Why have so many elite Napa and Sonoma Pinot Noir producers—Williams Selyem, Copain and Adrian Fog, to name just a few—begun buying grapes from the vineyards of Mendocino, California's obscure Anderson Valley? In fact, interest from outsiders has inspired growers to plant Pinot at a furious rate. In just the past 10 years, Anderson Valley Pinot Noir acreage has more than tripled: from 350 acres to about 1,200.

To be sure, this valley of towering redwoods is still scenic and slow-paced. But the movement among winemakers has been practically frenetic as more and more realize that the Anderson Valley may be one of the best places in California to grow Pinot Noir.

Anderson History The first recognition of Anderson Valley's potential came from France, when Champagne Louis Roederer debuted its Roederer Estate sparkling wine in 1988. A blend of Anderson Valley Pinot and Chardonnay, the Estate is still one of California's most refined and consistent sparklers. Other outsiders making a serious investment in Anderson Valley include Napa's Duckhorn Wine Company, which founded Goldeneye Winery in the heart of the valley in 1996. Goldeneye's first Pinot Noir, the 2000, showed what the area was capable of, and ever since that time, the 16-mile-long valley has been prospected like a gold mine, with its best vineyards—Ferrington, Savoy, Hein—earning recognition on more and more high-end labels.
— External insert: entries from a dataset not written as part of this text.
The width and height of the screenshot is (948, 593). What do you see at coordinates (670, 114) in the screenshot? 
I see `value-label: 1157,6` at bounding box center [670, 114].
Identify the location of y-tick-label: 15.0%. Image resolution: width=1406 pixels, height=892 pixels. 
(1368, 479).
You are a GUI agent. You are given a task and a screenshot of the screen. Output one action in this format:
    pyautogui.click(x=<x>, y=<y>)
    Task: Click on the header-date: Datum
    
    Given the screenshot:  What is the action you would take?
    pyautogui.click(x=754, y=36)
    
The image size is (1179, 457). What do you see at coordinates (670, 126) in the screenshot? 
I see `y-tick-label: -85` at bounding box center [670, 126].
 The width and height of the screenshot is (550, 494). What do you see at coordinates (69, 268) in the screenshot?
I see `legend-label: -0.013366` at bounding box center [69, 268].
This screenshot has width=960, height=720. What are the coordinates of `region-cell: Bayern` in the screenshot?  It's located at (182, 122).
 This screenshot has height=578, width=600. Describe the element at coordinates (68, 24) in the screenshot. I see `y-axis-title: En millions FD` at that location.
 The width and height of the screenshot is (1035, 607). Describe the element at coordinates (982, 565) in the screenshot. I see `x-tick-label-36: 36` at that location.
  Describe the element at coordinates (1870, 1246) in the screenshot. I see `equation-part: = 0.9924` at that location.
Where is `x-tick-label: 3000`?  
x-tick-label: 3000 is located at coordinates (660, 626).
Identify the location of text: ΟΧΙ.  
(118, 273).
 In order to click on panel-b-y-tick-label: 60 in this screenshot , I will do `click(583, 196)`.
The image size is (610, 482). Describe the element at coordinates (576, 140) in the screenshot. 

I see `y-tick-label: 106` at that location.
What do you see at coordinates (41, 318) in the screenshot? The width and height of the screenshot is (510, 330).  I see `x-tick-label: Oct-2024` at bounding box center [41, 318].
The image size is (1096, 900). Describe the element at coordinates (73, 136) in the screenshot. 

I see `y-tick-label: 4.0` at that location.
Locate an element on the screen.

Anderson Style It is probably too early to talk about an "Anderson Valley style" of Pinot, although the wines range from the lusciously rich Goldeneye Pinots to more medium-bodied, fruit-focused examples such as those from producers like Hartford Court and Littorai. But what's got Pinot insiders particularly excited is that these and other top Anderson Valley Pinots have a liveliness and natural acidity that recall fine young Burgundies. Not that many of these wines will be confused with Burgundy—most are too fleshy and ripe—but they are certainly proving to be special in their own right.

Travel Tips

Getting There
Anderson Valley is about a two-and-a-half-hour drive north of San Francisco.

Wineries To Visit
Many of Anderson Valley's best Pinots are bottled elsewhere, and some Valley wineries are not open to the public. Two that have tasting rooms are Goldeneye and Roederer Estate. (Try Roederer's sparkling wines and tasting-room-only still Pinots.) DETAILS Goldeneye Winery: 9200 Hwy. 128, Philo; 800-208-0438. Roederer Estate: 4501 Hwy. 128, Philo; 707-895-2288.

The Boonville Hotel restaurant is a favorite of the valley's winemakers. The Albion River Inn has the best local wine list. DETAILS Boonville Hotel: 14050 Hwy. 128, Boonville; 707-895-2210. Albion River Inn: 3790 N. U.S. Hwy. 1, Albion; 800-479-7944.